Another notable example is that of Ecuador. Chapter 7, article 71 of Ecuador’s constitution declares that “nature, or pachamama, where life is produced and carried out, has a right to comprehensive respect for its existence and for the maintenance and regeneration of its vital cycles, functions, and evolutionary processes.” In practice, this means that all people, communities, indigenous groups and nations can hold Ecuadorian authorities accountable for guaranteeing nature’s rights. The interesting thing about this clause, which was later emulated by Bolivia, is the granting of positive rights: the right to be restored, regenerated, or respected (article 72). It also resolves the matter of legitimacy, guaranteeing the law’s application to everything evenly, which is to say that in Ecuador any person – regardless of his or her relationship to a determined portion of land – can go to court to protect it.    

In another example, in Colombia in 2017, the residents of the Cajamarca municipality voted against gold exploitation in their area, opposing the mining project La Colosa with the slogan “water is worth more than gold” and, importantly, appealing to the fact that nature has rights. The fight to achieve this paradigm shift also occurred on the shores of Lake Erie in the United States when Toledo approved an ordinance that permits its citizens to sue in the name of the lake in response to high contamination rates.  

 

 
The Great Chilean doubt
Through regulations like the Anti-terrorist Law and the State Interior Security Law, Chile has incurred systematic persecution of Mapuche people who have spoken out against the destruction of forests, rivers, and mountains. This, despite the fact that International Labour Organization (ILO) Convention 169, an international treaty related to indigenous peoples and signed by Chile, establishes “the State’s obligation to respect the special importance of cultural and spiritual values that cloaks indigenous people’s relationship to the land or territory.” 

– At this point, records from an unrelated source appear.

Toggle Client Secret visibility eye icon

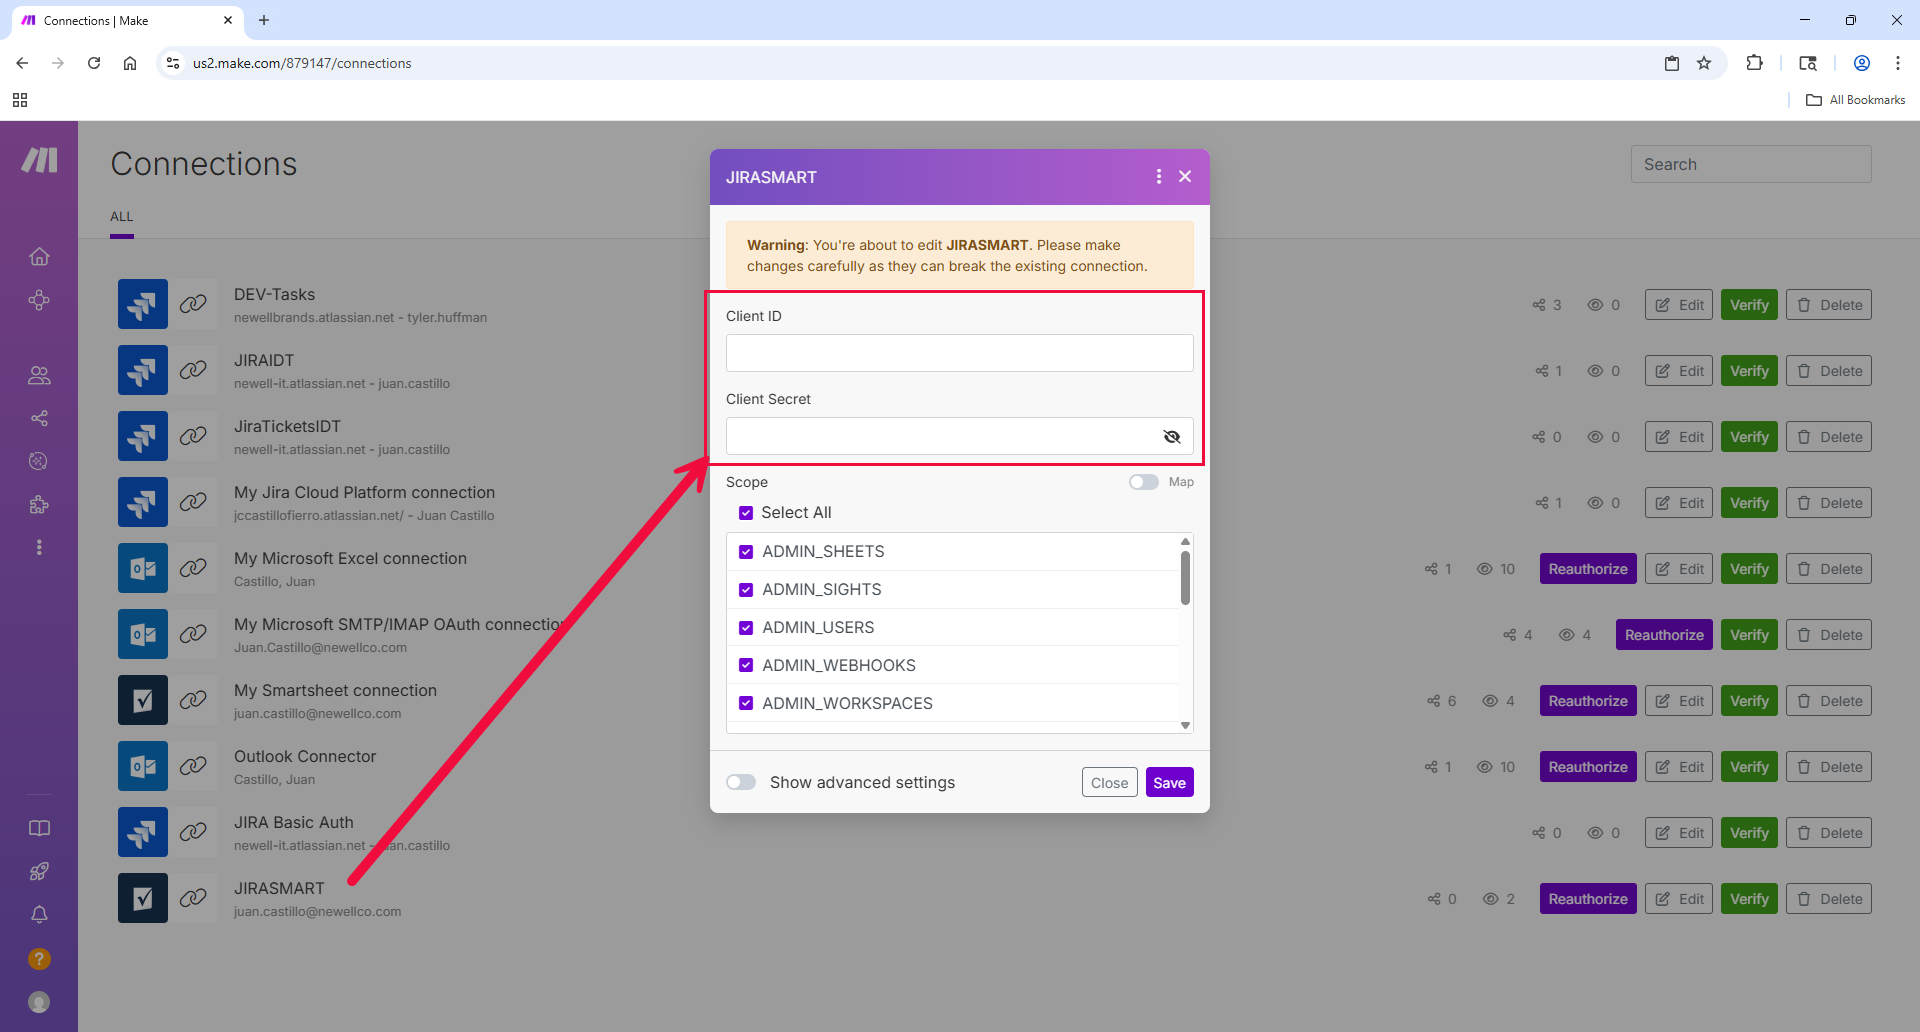[x=1172, y=437]
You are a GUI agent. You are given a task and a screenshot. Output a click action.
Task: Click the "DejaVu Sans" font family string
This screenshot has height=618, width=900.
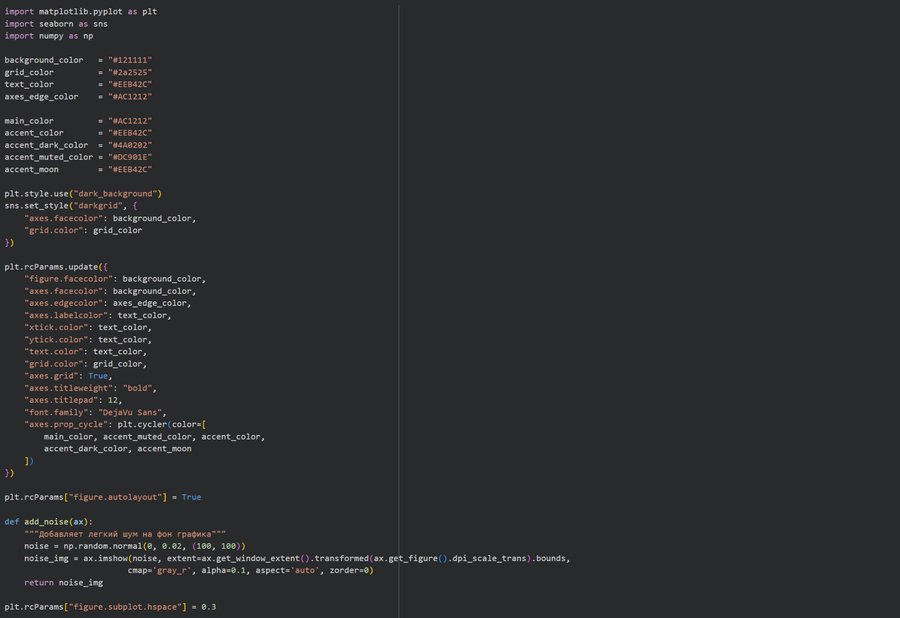point(131,412)
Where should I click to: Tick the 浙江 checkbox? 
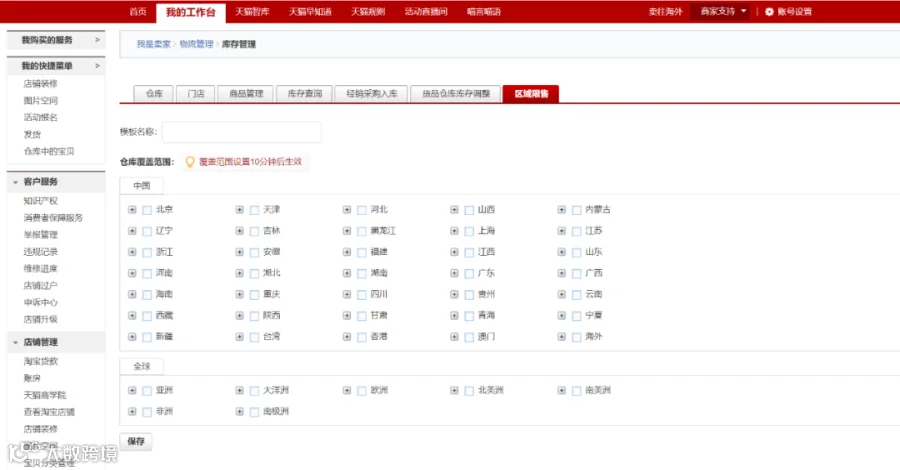[x=147, y=253]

Today there are political prisoners who have been detained for defending their territory; for accessing culturally and ecologically significant places, like the Tralcal cousins for the Lucksinger Mackay case; or Millaray Huichalaf, the machi (a religious figure in Mapuche culture), and other defenders of the Pilmaiquén River.  Francisca Linconao, another machi, is known for being one of the accused in the Lucksinger Mackay case from which she was later absolved, but few know about her active role in protecting the forests and waters of her region. In 2008, she filed a civil suit against Palermo Society Ltd, denouncing the illegal deforestation of native forests that infringed on Article 5 of Chile’s Forest Law, in addition to affecting a culturally significant site called menokos made up of wetlands inhabited by the Ngen spirits. The Appeals Court of Temuco ruled in her favor, making her the first person to use the ILO Convention 169 in Chile.

It would seem that we are in the midst of a transition toward recognizing the Earth’s value as a whole – with legal and juridical bases. Prioritizing the well-being of ecosystems for humanity – present and future – and for other living organisms, within a new legal framework, is our next big challenge. Considering how nature functions requires us as a society to adjust our institutions so they can respond to these dynamics. The conditions are there: indigenous people’s profound understanding of nature already exists, ready to be applied in a new constitution. Civil society and empowered communities will determine in what ways these issues emerge. It depends on us to define the new country we want as we build our new magna carta.